Harding was born in Wandsworth, London to Arthur Boyer Harding and his wife Helen Clinton Lowe, daughter of William Lowe, the vicar of Bunbury.[2] His father died in 1902 and the family spent the next four years in South Africa with his mother's sister and her husband.[2] Harold and his brother were educated at their uncle's expense at Christ's Hospital, Horsham and Harold entered the City and Guilds College (a part of Imperial College London) in 1917. He served as a full-time Officers' Training Corps cadet in 1918 before resuming his studies in 1919. He graduated with a Bachelor of Science degree in engineering in 1922.[1]
Upon graduation Harding joined John Mowlem & Co., an engineering contractor, where he worked on the development of the London Underground network including the reconstruction of the Piccadilly Circus tube station from 1926 to 1929. In 1927 he married Sophie Helen Blair Leighton, an artist with whom he had constructed a model of the Piccadilly works that later found its way to the Science Museum and is now in the London Transport Museum. Sophie was the daughter of the Pre-Raphaelite inspired painter Edmund Leighton. The Hardings had a daughter and two sons.[2] During this period Harding was the first to employ the technique of dewatering of soil in the UK and the first to use the Joosten process of stabilisation by two part chemical injection.[3]
In 1931 Harding worked on the construction of the new Ford Motor Company plant at Dagenham. Major foundation problems had to be overcome during the works as the plant was sited on the spot where Cornelius Vermuyden had closed a breach in the Thames in 1621–22. From this experience Harding developed an interest in chemical consolidation techniques and was a pioneer in their use. He also developed a belief in the value of the use of compressed air in difficult ground.[2] He was in charge of the 1936–39 extension of the London Underground's Central line from Bow Road tube station to Leytonstone.[1]

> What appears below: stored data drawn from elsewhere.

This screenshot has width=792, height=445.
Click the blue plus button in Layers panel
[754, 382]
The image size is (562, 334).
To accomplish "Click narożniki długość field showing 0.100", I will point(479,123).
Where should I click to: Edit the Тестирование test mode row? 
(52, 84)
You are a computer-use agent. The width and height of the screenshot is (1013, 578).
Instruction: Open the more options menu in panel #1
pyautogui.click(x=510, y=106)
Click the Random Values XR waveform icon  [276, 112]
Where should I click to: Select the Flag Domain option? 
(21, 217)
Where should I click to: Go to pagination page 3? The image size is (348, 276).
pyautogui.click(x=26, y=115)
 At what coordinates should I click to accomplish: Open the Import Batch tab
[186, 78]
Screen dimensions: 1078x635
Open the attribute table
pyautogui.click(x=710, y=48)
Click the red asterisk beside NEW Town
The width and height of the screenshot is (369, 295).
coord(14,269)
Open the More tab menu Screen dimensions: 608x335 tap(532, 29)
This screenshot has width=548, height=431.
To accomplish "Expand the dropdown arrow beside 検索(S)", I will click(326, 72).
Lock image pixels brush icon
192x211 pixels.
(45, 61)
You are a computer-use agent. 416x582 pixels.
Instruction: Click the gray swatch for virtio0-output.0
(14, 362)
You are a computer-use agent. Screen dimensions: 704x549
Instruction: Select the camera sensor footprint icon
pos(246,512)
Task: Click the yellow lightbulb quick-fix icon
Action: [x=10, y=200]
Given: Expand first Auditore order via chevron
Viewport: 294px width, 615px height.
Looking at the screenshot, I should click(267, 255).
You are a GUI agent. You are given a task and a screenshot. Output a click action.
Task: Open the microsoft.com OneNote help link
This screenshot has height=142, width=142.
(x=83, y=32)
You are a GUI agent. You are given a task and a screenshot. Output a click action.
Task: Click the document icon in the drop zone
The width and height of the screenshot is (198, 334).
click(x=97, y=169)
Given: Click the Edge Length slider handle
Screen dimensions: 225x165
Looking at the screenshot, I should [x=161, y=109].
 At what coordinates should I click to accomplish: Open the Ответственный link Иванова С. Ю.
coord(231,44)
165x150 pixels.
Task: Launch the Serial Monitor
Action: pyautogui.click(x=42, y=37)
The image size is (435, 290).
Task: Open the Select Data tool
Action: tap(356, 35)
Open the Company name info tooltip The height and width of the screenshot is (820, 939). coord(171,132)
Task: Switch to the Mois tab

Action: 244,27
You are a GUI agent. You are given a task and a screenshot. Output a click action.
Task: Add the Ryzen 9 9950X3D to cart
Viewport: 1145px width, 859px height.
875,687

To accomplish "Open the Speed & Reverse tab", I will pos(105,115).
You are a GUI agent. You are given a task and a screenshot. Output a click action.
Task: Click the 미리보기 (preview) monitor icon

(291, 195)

Following the outbreak of the Second World War Harding was placed in charge of defence and emergency repair of underground services in London. In 1942 he co-founded Soil Mechanics Ltd, a subsidiary of Mowlem which was the first construction company concerned with geotechnics. The other founding directors were Rudolph Glossop and Hugh Golder, who later founded Golder Associates.[2] From 1943 to 1944 Harding was involved with the pre-casting of concrete and built several petrol barges and eight of the Mulberry Harbour segments which were used in the Normandy Landings.[1]
After the war Harding was increasingly involved with the management of Soil Mechanics Ltd and served as a director of it from 1949 to 1955 and also as a director of Mowlem from 1950 to 1956. Following this he worked independently as a consultant and arbitrator in the UK and abroad until 1978. He was the UK consultant with René Malcor his colleague and French counterpart from 1958 to 1970 of the Channel Tunnel study group investigations into the feasibility of a Channel Tunnel, which eventually resulted in the tunnel's construction in 1988–94. From 1966 to 1967 Harding was also a member of the Aberfan disaster tribunal, chaired by Lord Justice Edmund Davies, which investigated the rotational slip of a slag heap in South Wales which caused 144 deaths.[1]
Harding died at Topsham, Devon on 27 March 1986, having been lobbying for a twin-bore tunnel solution for the Channel Tunnel up to the announcement of its go-ahead, just weeks before his death.[2]